The child benefit lie: How the German government serves the populists

Fredrik Refvem/Aftenbladet
A Polish bus driver in Norway talking to his family at home

The starting point is the annually recurring statistics of the German Federal Employment Agency. In 2017, around 343 million euros in child benefits were paid to families whose children live in other countries while their parents are working in Germany. This affected a total of 249 473 children in Poland, Romania, Canada, Croatia and a good dozen other countries.

The right-wing populists of the “Alternative für Deutschland“ (AfD) use these data to foster bad feelings against non-German citizens in order to give their clientele a feeling of their own superiority. One of their members in the Bundestag complained that “German taxpayers cannot understand why they have to pay child benefits, month after month, to Bulgarian children living in Bulgaria, for example.“ The Federal Government is “being taken for a ride on this question”. Similarly, the tabloid “Bildzeitung“ once again staged itself as the leading medium for anti-Europeans with the headline: “EU insanity with our child benefits – 343 million are going abroad”.

What is disturbing, however, is not the omissions of the established xenophobes. Much more serious is the fact that both parties of the Grand Coalition uncritically adopt the polemics. The federal government actually wants the payment of child benefit to be “indexed” throughout the EU according to the cost of living in the country of residence, confirmed a spokesperson for Social Democrat Labour Minister Hubertus Heil. However, Heil and his colleagues did not give any factual reasoning for the project – and with good reason. The project is counterproductive in every way.

First, there is  the legal situation. EU citizens are entitled to child benefits obtainable in their country of employment, even when the minors live in the country of origin. This was decided by the European Court of Justice in 2012. And that is entirely reasonable. “Those who pay their taxes must have the same rights as all other taxpayers,” states EU Commissioner Marianne Thyssen. Those  who wish to turn taxpayers working in Germany from other EU countries into second-class citizens would have to change EU law. But there will never be a sufficient majority. Besides the federal government, the right wing coalitions in Austria and Denmark are the only ones that want this to happen. So in that case, the EU Commission would also have to submit a proposal. This could happen at the earliest after the appointment of new commissioners. The current commission refuses to follow the demand from Berlin. “At least I won’t do it,” assures Social Affairs Commissioner Thyssen.
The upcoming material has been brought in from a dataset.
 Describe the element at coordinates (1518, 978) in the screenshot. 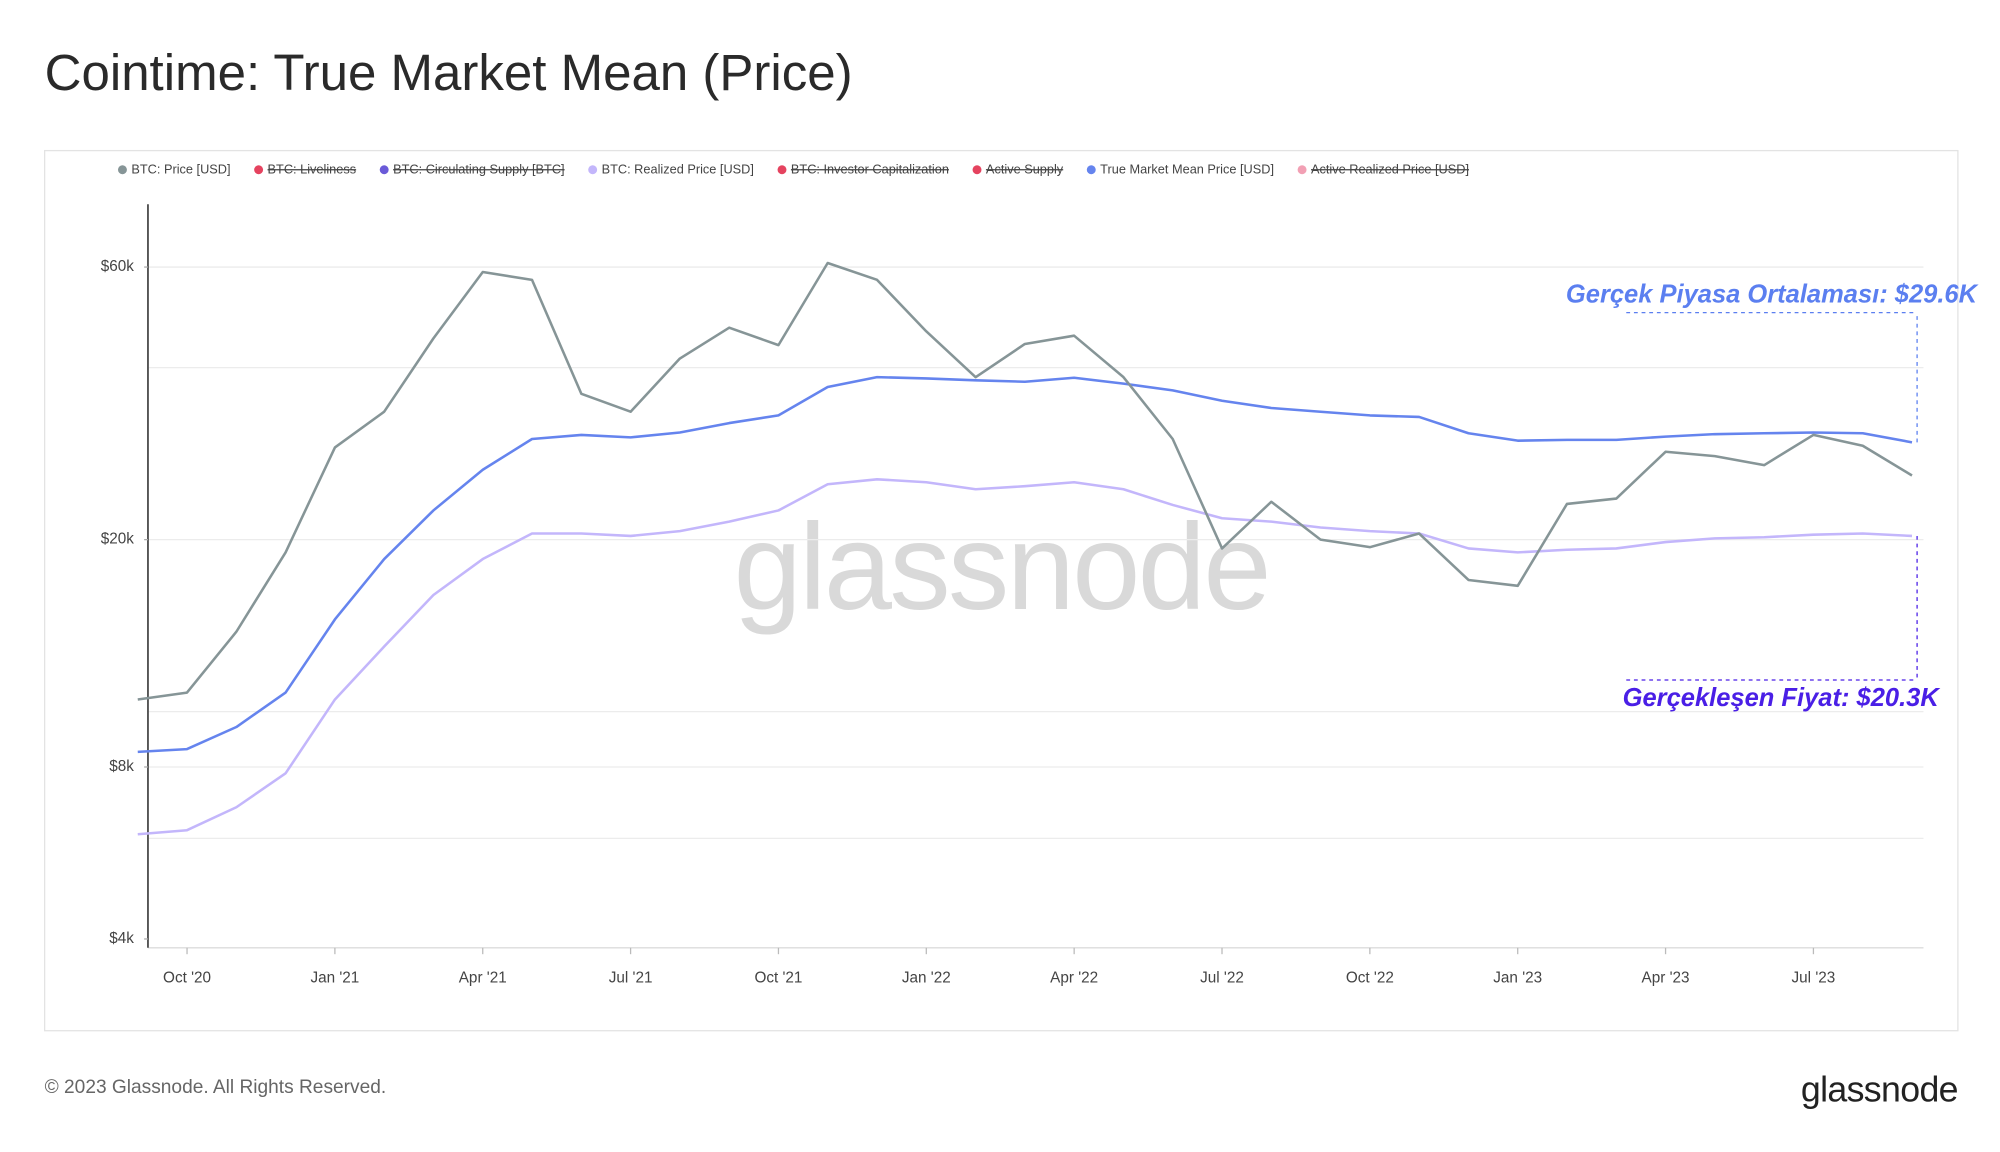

At the same time, the expenditure would be disproportionate to the possible return. Less than one percent of the total sum paid in child benefits goes to children in other countries. Should these be indexed, the payments for all children living abroad would have to be recalculated every year, certainly resulting in extended legal proceedings. The payments would obviously also have to be adjusted for those 33 938 children living abroad whose parents have a German passport. They would certainly not put up with it without complaint, especially because it isn´t logical at all. Life in the northeastern city of Angermünde is also cheaper than in Munich.
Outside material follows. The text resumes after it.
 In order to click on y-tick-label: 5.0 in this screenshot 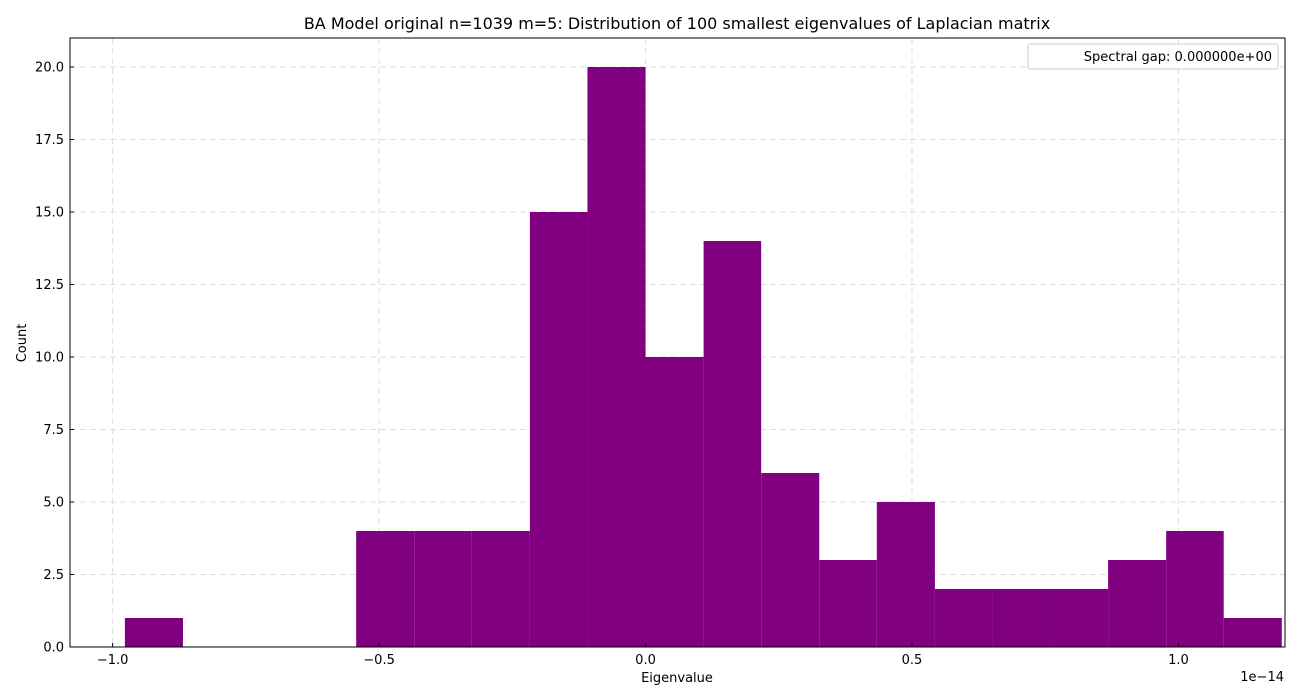, I will do `click(54, 504)`.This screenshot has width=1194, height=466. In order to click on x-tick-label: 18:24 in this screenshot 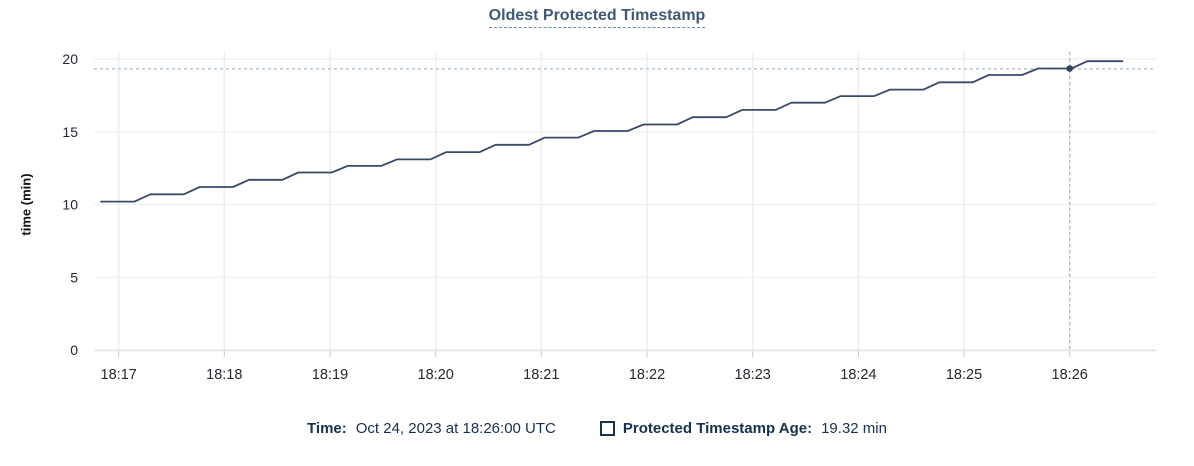, I will do `click(858, 375)`.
Above all, adjusted child benefit by country of residence would dramatically exacerbate one of the biggest social problems in Germany, the need for care. Around 200,000 women from Eastern Europe work in private nursing care for the elderly in Germany, most of whom hopelessly underpaid. Many of them leave their children at home with relatives, and child benefit is an important part of their income, according to labour market researcher Stefan Sell. If it were shortened, the incentive to relieve the Germans of their care work would fall. “If they would return home, our system of care in the household would collapse,” warns Sell. ”These child benefits are a low cost for Germany compared to the value of the work that is being done”.

So the debate on child benefits is just another example of the dire consequences of the renationalisation that anti-European populists are dreaming of. Nevertheless, none of the leading Social democrats or Union Christians have the guts to oppose the dangerous mischief of the right-wing zealots. The poison of nationalist delusion is already working.